Excerpted records |
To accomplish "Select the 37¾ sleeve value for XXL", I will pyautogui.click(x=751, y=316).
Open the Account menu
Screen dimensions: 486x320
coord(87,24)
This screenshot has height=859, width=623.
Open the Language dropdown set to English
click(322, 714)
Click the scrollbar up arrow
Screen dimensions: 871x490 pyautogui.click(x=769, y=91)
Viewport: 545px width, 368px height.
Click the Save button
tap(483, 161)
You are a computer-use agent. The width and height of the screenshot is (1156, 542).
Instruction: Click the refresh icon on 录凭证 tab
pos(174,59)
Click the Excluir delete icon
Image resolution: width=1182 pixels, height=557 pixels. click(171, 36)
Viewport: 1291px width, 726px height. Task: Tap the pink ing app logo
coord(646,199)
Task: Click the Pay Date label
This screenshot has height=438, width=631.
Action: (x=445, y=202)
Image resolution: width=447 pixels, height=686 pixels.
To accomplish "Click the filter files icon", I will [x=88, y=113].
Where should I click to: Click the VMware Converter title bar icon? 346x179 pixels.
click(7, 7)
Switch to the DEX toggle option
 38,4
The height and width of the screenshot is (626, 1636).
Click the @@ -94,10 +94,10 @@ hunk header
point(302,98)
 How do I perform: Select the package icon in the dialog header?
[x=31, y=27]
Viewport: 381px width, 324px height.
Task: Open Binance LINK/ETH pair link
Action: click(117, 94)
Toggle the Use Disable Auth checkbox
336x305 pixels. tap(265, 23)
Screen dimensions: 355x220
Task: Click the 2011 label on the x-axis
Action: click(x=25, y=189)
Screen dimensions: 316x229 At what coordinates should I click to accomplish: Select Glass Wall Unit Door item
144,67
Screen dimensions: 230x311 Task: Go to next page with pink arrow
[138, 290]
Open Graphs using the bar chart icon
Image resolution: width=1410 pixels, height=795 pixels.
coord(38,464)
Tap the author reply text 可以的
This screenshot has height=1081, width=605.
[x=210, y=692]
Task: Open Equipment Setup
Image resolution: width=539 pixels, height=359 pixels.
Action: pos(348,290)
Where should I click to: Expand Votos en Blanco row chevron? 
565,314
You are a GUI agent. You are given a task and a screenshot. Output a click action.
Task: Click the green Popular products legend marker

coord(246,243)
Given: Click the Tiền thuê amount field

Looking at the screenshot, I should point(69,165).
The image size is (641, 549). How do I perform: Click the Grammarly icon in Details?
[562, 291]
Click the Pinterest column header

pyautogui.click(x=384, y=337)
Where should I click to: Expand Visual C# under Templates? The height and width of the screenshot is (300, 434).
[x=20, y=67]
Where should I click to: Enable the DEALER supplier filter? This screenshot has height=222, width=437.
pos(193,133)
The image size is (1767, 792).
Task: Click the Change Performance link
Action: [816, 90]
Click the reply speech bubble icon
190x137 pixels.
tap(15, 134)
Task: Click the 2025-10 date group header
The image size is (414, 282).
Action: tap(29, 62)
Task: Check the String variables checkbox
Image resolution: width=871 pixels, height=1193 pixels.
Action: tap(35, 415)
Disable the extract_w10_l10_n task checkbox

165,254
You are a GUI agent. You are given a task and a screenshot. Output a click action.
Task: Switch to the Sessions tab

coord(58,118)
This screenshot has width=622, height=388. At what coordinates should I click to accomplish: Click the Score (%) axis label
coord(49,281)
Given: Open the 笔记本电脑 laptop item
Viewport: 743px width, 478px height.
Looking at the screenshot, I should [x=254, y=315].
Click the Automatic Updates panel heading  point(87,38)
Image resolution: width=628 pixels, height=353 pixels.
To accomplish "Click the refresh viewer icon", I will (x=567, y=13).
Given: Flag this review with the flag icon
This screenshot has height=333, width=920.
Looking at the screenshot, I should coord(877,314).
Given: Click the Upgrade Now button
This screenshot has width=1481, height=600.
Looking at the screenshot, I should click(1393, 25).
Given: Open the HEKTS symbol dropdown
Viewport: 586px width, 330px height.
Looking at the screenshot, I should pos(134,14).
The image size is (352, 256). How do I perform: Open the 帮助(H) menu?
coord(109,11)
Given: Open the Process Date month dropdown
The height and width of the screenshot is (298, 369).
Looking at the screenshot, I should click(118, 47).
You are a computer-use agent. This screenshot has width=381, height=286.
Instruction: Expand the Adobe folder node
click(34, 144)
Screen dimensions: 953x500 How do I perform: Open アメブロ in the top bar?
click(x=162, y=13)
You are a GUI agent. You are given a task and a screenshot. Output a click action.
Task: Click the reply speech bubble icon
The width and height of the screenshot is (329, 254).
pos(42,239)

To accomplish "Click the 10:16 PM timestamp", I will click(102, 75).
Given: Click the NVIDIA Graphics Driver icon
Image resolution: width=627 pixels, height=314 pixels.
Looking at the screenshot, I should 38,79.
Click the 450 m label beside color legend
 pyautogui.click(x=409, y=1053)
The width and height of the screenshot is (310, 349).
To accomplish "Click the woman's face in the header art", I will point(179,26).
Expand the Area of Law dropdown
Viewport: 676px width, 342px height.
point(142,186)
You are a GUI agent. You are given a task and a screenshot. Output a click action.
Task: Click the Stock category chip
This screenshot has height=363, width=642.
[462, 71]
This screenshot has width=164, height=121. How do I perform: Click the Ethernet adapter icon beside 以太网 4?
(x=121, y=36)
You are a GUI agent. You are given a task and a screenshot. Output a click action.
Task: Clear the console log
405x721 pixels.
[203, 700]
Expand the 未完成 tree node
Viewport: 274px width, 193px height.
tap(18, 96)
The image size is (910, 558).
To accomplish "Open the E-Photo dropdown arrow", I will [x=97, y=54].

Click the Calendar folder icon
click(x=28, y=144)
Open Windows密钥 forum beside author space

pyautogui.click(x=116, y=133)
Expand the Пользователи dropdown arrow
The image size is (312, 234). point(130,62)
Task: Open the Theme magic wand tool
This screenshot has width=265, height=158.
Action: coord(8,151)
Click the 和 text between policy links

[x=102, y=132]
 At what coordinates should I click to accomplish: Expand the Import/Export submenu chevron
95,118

Task description | All of the data above must be repeated exactly.

Completed exercise |
To accomplish "Select the 37¾ sleeve value for XXL", I will pyautogui.click(x=751, y=316).
Open the Account menu
Screen dimensions: 486x320
coord(87,24)
This screenshot has height=859, width=623.
Open the Language dropdown set to English
click(322, 714)
Click the scrollbar up arrow
Screen dimensions: 871x490 pyautogui.click(x=769, y=91)
Viewport: 545px width, 368px height.
Click the Save button
tap(483, 161)
You are a computer-use agent. The width and height of the screenshot is (1156, 542).
Instruction: Click the refresh icon on 录凭证 tab
pos(174,59)
Click the Excluir delete icon
Image resolution: width=1182 pixels, height=557 pixels. click(171, 36)
Viewport: 1291px width, 726px height. Task: Tap the pink ing app logo
coord(646,199)
Task: Click the Pay Date label
This screenshot has height=438, width=631.
Action: (x=445, y=202)
Image resolution: width=447 pixels, height=686 pixels.
To accomplish "Click the filter files icon", I will [x=88, y=113].
Where should I click to: Click the VMware Converter title bar icon? 346x179 pixels.
click(7, 7)
Switch to the DEX toggle option
 38,4
The height and width of the screenshot is (626, 1636).
Click the @@ -94,10 +94,10 @@ hunk header
point(302,98)
 How do I perform: Select the package icon in the dialog header?
[x=31, y=27]
Viewport: 381px width, 324px height.
Task: Open Binance LINK/ETH pair link
Action: click(117, 94)
Toggle the Use Disable Auth checkbox
336x305 pixels. tap(265, 23)
Screen dimensions: 355x220
Task: Click the 2011 label on the x-axis
Action: click(x=25, y=189)
Screen dimensions: 316x229 At what coordinates should I click to accomplish: Select Glass Wall Unit Door item
144,67
Screen dimensions: 230x311 Task: Go to next page with pink arrow
[138, 290]
Open Graphs using the bar chart icon
Image resolution: width=1410 pixels, height=795 pixels.
coord(38,464)
Tap the author reply text 可以的
This screenshot has height=1081, width=605.
[x=210, y=692]
Task: Open Equipment Setup
Image resolution: width=539 pixels, height=359 pixels.
Action: pos(348,290)
Where should I click to: Expand Votos en Blanco row chevron? 
565,314
You are a GUI agent. You are given a task and a screenshot. Output a click action.
Task: Click the green Popular products legend marker

coord(246,243)
Given: Click the Tiền thuê amount field

Looking at the screenshot, I should point(69,165).
The image size is (641, 549). How do I perform: Click the Grammarly icon in Details?
[562, 291]
Click the Pinterest column header

pyautogui.click(x=384, y=337)
Where should I click to: Expand Visual C# under Templates? The height and width of the screenshot is (300, 434).
[x=20, y=67]
Where should I click to: Enable the DEALER supplier filter? This screenshot has height=222, width=437.
pos(193,133)
The image size is (1767, 792).
Task: Click the Change Performance link
Action: [816, 90]
Click the reply speech bubble icon
190x137 pixels.
tap(15, 134)
Task: Click the 2025-10 date group header
The image size is (414, 282).
Action: tap(29, 62)
Task: Check the String variables checkbox
Image resolution: width=871 pixels, height=1193 pixels.
Action: tap(35, 415)
Disable the extract_w10_l10_n task checkbox

165,254
You are a GUI agent. You are given a task and a screenshot. Output a click action.
Task: Switch to the Sessions tab

coord(58,118)
This screenshot has width=622, height=388. At what coordinates should I click to accomplish: Click the Score (%) axis label
coord(49,281)
Given: Open the 笔记本电脑 laptop item
Viewport: 743px width, 478px height.
Looking at the screenshot, I should [x=254, y=315].
Click the Automatic Updates panel heading  point(87,38)
Image resolution: width=628 pixels, height=353 pixels.
To accomplish "Click the refresh viewer icon", I will (x=567, y=13).
Given: Flag this review with the flag icon
This screenshot has height=333, width=920.
Looking at the screenshot, I should coord(877,314).
Given: Click the Upgrade Now button
This screenshot has width=1481, height=600.
Looking at the screenshot, I should click(1393, 25).
Given: Open the HEKTS symbol dropdown
Viewport: 586px width, 330px height.
Looking at the screenshot, I should pos(134,14).
The image size is (352, 256). How do I perform: Open the 帮助(H) menu?
coord(109,11)
Given: Open the Process Date month dropdown
The height and width of the screenshot is (298, 369).
Looking at the screenshot, I should click(118, 47).
You are a computer-use agent. This screenshot has width=381, height=286.
Instruction: Expand the Adobe folder node
click(34, 144)
Screen dimensions: 953x500 How do I perform: Open アメブロ in the top bar?
click(x=162, y=13)
You are a GUI agent. You are given a task and a screenshot. Output a click action.
Task: Click the reply speech bubble icon
The width and height of the screenshot is (329, 254).
pos(42,239)

To accomplish "Click the 10:16 PM timestamp", I will click(102, 75).
Given: Click the NVIDIA Graphics Driver icon
Image resolution: width=627 pixels, height=314 pixels.
Looking at the screenshot, I should 38,79.
Click the 450 m label beside color legend
 pyautogui.click(x=409, y=1053)
The width and height of the screenshot is (310, 349).
To accomplish "Click the woman's face in the header art", I will point(179,26).
Expand the Area of Law dropdown
Viewport: 676px width, 342px height.
point(142,186)
You are a GUI agent. You are given a task and a screenshot. Output a click action.
Task: Click the Stock category chip
This screenshot has height=363, width=642.
[462, 71]
This screenshot has width=164, height=121. How do I perform: Click the Ethernet adapter icon beside 以太网 4?
(x=121, y=36)
You are a GUI agent. You are given a task and a screenshot. Output a click action.
Task: Clear the console log
405x721 pixels.
[203, 700]
Expand the 未完成 tree node
Viewport: 274px width, 193px height.
tap(18, 96)
The image size is (910, 558).
To accomplish "Open the E-Photo dropdown arrow", I will [x=97, y=54].

Click the Calendar folder icon
click(x=28, y=144)
Open Windows密钥 forum beside author space

pyautogui.click(x=116, y=133)
Expand the Пользователи dropdown arrow
The image size is (312, 234). point(130,62)
Task: Open the Theme magic wand tool
This screenshot has width=265, height=158.
Action: coord(8,151)
Click the 和 text between policy links

[x=102, y=132]
 At what coordinates should I click to accomplish: Expand the Import/Export submenu chevron
95,118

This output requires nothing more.